Bank of Sharjah has announced that it has signed a $135m club term loan facility which will be used for general corporate purposes.
The deal was struck with four mandated lead arrangers – Commerzbank Aktiengesellschaft, National Bank of Abu Dhabi, Intesa SanPaolo and Wells Fargo Bank, the bank said in a statement.
The two-year facility will be used by the bank for its general corporate purposes, specifically for US dollar denominated transactions, the statement added.
The banks said the facility carries a margin of 1.5 percent per annum, similar to the pricing applied to the one year term loan raised by the bank last year and fully repaid in July 2011.

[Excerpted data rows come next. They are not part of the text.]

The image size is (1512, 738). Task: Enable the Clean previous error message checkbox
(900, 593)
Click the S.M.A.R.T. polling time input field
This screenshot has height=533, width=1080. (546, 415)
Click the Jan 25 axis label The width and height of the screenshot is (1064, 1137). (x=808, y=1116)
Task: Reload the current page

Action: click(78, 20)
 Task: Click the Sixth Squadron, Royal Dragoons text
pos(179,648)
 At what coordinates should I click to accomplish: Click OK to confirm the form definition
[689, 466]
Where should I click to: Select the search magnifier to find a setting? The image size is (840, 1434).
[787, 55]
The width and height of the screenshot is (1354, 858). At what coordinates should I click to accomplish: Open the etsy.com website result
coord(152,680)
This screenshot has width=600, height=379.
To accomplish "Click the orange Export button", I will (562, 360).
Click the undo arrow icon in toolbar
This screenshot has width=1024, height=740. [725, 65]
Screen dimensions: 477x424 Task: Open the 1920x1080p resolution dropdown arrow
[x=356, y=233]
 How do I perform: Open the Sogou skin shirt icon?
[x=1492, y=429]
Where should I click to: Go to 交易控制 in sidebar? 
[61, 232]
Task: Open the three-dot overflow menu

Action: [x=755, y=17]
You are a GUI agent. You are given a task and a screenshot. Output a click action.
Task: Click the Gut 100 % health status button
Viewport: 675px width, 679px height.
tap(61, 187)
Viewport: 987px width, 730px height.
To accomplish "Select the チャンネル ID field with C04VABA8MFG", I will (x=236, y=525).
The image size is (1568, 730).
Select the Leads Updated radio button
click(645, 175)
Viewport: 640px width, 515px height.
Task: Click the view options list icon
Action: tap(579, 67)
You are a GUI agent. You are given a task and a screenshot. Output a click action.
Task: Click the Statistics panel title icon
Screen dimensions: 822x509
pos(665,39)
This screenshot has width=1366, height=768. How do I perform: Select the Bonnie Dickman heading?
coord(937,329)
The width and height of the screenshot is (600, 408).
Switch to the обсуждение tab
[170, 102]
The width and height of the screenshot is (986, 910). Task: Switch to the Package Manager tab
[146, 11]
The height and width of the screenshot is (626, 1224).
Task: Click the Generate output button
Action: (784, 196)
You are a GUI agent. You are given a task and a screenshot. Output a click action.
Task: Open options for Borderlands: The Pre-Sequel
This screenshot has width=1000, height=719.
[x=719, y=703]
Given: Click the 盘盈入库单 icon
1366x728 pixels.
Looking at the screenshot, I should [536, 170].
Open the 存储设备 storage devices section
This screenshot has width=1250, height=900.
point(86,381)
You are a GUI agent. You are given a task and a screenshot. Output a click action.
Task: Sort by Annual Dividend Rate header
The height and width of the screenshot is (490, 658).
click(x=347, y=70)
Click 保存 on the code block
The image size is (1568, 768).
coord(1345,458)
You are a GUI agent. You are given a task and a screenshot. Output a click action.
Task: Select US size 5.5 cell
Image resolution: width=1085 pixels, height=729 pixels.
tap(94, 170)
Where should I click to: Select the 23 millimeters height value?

Varouj Nerguizian, executive director and general manager, added: “The political unrest which erupted in the MENA region during the first quarter of 2011 has negatively impacted the regional financial markets.
“The necessity of continually assessing risk and monitoring exposure, coupled with new risk classification measures introduced by the UAE Central Bank, if effectively implemented, might prove challenging to the banking industry in 2011, considering the subdued economic environment.
“Bank of Sharjah, with its corporate and investment profile, will further continue strengthening its balance sheet structures and ratios. The Bank, although highly liquid, has arranged the denominated loan to mitigate its US dollar funding requirements.”
Bank of Sharjah said in April that its net profit for the first quarter of 2011 was nearly 40 percent lower than the same period last year.
It posted net profits of AED81m ($22m) compared to AED134m, blaming increased impairment provisions and the decline in regional stock markets for the decrease.